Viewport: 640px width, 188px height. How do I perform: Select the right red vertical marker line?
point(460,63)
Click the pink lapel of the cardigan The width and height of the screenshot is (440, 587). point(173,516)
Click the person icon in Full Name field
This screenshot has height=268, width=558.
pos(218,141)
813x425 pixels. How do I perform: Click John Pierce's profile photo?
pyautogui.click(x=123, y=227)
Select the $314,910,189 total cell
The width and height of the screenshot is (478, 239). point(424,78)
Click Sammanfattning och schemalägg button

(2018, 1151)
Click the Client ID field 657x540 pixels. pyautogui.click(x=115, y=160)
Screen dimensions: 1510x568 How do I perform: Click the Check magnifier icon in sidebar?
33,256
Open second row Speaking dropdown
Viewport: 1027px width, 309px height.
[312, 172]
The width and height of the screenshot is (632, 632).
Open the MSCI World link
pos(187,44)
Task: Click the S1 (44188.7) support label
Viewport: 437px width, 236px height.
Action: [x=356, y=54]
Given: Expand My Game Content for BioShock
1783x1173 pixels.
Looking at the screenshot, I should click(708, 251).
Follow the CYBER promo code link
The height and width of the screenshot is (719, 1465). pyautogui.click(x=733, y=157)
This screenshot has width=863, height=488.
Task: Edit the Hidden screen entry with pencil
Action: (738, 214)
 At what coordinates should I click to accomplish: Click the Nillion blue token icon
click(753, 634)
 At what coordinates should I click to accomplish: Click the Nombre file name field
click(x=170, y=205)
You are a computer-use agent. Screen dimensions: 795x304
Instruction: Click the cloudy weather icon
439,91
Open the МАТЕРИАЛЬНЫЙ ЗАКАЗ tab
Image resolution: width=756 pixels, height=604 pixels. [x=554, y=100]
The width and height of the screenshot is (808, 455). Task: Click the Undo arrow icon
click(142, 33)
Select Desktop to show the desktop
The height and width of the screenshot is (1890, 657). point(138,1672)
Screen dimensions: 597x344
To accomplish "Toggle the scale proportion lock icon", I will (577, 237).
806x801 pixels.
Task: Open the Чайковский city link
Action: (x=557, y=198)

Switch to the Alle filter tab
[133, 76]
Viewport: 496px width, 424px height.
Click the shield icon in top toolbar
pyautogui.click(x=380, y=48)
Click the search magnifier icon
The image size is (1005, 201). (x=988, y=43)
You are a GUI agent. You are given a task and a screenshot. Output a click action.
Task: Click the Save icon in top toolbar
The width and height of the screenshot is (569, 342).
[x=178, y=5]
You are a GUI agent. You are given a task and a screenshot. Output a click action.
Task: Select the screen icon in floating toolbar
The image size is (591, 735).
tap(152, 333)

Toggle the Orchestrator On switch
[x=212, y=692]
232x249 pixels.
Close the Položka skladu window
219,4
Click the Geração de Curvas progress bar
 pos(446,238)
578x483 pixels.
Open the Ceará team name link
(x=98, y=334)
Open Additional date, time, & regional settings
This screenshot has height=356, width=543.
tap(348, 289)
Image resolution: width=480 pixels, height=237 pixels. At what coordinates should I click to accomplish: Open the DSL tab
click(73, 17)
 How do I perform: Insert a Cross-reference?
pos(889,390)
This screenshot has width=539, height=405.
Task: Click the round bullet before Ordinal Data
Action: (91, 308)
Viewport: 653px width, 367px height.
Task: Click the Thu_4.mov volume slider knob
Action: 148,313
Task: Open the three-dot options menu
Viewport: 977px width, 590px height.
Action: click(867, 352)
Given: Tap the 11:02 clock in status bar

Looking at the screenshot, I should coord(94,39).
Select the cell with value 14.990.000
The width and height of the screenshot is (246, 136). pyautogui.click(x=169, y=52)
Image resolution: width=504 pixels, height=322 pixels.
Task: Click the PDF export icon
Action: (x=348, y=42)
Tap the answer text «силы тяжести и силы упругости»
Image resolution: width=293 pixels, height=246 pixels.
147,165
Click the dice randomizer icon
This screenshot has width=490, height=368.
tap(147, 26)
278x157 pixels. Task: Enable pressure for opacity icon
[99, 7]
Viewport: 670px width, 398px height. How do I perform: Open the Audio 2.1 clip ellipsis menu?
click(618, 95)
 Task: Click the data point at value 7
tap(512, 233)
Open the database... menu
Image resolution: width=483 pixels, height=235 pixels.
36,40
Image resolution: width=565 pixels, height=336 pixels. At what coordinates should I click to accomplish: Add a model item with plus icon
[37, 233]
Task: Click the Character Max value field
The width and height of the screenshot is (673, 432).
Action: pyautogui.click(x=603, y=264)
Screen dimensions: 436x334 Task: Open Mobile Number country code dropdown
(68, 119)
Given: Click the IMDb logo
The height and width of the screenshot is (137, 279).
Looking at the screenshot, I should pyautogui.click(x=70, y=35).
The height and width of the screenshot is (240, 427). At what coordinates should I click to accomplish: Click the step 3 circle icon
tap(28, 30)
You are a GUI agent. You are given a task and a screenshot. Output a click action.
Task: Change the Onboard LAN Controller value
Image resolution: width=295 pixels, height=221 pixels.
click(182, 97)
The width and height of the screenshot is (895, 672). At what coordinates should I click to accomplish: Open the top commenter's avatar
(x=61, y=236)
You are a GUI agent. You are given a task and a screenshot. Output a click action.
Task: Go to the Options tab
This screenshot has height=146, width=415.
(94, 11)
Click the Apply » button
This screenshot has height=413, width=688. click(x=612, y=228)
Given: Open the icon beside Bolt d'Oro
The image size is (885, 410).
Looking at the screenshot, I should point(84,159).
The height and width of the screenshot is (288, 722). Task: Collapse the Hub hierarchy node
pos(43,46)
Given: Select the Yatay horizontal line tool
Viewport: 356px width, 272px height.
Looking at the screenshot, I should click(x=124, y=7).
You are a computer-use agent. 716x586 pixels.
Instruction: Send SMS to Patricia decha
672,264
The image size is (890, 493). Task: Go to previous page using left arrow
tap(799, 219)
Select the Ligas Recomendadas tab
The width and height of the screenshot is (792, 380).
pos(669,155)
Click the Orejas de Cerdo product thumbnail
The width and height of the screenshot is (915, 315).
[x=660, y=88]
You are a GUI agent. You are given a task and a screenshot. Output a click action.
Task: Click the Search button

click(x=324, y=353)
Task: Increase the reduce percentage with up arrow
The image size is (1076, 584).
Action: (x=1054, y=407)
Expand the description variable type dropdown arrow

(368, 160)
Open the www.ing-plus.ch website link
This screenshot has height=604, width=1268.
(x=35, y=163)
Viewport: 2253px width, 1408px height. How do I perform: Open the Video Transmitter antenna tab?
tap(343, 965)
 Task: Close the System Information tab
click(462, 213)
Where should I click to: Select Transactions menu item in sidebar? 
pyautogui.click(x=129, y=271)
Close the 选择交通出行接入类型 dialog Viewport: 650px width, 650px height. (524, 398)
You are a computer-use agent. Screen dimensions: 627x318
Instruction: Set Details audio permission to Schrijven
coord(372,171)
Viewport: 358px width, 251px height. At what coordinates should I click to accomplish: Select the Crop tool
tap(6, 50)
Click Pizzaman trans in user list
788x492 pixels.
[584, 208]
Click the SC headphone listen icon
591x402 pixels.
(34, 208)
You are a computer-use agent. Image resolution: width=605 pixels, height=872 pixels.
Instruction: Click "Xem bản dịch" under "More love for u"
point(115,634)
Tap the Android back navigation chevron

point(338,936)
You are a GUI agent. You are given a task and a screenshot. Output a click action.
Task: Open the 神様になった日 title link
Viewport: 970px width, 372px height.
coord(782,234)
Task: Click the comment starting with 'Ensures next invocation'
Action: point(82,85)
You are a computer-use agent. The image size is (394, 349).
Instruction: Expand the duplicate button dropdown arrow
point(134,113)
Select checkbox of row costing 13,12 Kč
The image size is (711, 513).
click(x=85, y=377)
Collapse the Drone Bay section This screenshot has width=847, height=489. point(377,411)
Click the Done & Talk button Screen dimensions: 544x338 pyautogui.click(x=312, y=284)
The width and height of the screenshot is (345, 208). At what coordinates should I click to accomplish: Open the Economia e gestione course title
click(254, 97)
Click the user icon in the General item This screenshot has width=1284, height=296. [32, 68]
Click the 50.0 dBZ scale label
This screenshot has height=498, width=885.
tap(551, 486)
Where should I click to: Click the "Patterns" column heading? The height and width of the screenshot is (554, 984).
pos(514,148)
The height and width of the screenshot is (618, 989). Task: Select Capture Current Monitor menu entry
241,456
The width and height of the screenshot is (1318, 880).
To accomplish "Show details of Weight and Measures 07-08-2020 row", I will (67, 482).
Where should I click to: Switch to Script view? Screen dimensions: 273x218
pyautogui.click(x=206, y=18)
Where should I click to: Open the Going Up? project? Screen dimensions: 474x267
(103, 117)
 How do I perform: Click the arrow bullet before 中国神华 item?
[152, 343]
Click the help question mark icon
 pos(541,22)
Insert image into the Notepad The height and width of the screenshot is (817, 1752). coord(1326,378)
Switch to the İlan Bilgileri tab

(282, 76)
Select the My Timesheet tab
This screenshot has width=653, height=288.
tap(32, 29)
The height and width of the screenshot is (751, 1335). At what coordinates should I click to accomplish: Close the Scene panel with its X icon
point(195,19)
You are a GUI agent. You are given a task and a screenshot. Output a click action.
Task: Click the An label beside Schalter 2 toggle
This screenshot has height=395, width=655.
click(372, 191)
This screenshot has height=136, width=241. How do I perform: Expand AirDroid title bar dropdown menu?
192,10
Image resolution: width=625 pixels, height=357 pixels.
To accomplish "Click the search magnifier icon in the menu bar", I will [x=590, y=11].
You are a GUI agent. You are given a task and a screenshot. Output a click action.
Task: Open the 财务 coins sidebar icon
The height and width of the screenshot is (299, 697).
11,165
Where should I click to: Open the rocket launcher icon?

DIRECTIVE:
Count the lines of the records that contain the string "button", and give only that number.

RESULT OF THIS TASK:
5